Visual Object Detection and Recognition

We have studied the problem of detecting unknown objects within indoor environments in an active and natural manner. The visual saliency scheme utilizing both color and depth cues is proposed to arouse the interests of the machine system for detecting unknown objects at salient positions in a 3D scene. The 3D points at the salient positions are selected as seed points for generating object hypotheses using the 3D shape. We perform multi-class labeling on a Markov random field (MRF) over the voxels of the 3D scene, combining cues from object hypotheses and 3D shape. The results from MRF are further refined by merging the labeled objects, which are spatially connected and have high correlation between color histograms.

To improve the performance of vision algorithms, a novel method is proposed to visually segment unknown objects based on inference of object logic states. In the semantic level, the space of object logic states is defined. The object logic states are deduced according to the feedback of robot grasping actions for object. When the logic states of objects change, several predefined rules are activated and some point sets are calculated in order to re-segment the point clouds of the changed objects. The changed object set can also be used to update the space of object logic states.

For object recognition, robots often have limited knowledge about the environment and need to continuously acquire new knowledge in order to collaborate with the humans. To address this issue, we have studied a method which allows the human to teach a robot new object types and attributes through natural language (NL) instructions. The segmented objects as well as their relations are regarded as the basic knowledge of the robot. The NL instructions are processed to domain-specific representations for the robot to identify the target objects.
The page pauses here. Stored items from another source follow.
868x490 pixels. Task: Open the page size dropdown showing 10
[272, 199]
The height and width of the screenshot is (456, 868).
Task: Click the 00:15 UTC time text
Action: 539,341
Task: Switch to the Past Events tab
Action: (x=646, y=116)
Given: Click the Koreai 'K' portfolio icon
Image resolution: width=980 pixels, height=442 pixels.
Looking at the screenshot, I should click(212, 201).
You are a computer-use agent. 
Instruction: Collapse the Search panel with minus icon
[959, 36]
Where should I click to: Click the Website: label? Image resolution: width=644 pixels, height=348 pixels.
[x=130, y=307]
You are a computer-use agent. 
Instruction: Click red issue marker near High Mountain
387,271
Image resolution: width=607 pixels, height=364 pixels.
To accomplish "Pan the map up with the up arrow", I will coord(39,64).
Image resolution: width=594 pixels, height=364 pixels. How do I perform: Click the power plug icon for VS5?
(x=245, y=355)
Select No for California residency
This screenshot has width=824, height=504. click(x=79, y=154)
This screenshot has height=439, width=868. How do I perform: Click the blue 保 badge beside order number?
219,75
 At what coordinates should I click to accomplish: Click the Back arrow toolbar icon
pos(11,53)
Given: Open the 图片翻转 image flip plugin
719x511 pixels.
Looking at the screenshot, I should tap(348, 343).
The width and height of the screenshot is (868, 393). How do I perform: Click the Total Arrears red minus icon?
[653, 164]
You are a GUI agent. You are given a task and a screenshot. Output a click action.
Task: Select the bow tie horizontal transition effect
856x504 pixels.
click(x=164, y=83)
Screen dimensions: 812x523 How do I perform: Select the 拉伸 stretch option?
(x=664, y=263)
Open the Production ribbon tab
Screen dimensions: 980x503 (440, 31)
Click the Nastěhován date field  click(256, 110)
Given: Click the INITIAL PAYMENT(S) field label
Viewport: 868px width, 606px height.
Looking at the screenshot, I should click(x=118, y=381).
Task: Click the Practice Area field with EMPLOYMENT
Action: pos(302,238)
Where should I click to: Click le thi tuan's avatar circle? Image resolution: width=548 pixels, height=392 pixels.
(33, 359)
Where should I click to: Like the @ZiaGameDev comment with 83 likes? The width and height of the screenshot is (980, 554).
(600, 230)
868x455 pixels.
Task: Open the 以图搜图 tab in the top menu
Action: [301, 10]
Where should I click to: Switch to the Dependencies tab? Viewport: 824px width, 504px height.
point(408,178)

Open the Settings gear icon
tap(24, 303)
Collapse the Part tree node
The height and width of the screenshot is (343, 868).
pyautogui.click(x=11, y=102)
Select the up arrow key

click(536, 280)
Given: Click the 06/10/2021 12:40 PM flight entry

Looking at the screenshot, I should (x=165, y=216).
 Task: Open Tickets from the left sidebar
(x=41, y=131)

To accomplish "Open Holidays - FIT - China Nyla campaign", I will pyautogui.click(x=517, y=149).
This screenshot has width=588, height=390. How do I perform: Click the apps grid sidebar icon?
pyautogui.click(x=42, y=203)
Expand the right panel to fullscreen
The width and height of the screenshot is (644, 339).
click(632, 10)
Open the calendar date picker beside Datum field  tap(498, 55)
The target objects as well as the object type or attribute labels referred in the NL instructions are collected as training samples for the robot to learn.

Publications

1. J. Bao, A. Song, Z. Hong, T. Shen, H. Tang. Visual Segmentation of Unknown Objects based on Inference of Object Logic States. Jiqiren(Robot), 2017, 39(4):431-438.

2. J. Bao, Z. Hong, H. Tang, Y. Cheng, Y. Jia and N. Xi. Teach Robots Understanding New Object Types and Attributes through Natural Language Instructions. 10th International Conference on Sensing Technology (ICST), 2016.

3. J. Bao, Y. Jia, Y. Cheng and N. Xi. Saliency-Guided Detection of Unknown Objects in RGB-D Indoor Scenes. Sensors, 2015, 15(9): 21054-21074.

4. J. Bao, Y. Jia, Y. Cheng, H. Tang, N. Xi. Feedback of Robot States for Object Detection in Natural Language Controlled Robotic Systems. IEEE International Conference on Robotics and Biomimetics (ROBIO), 2015.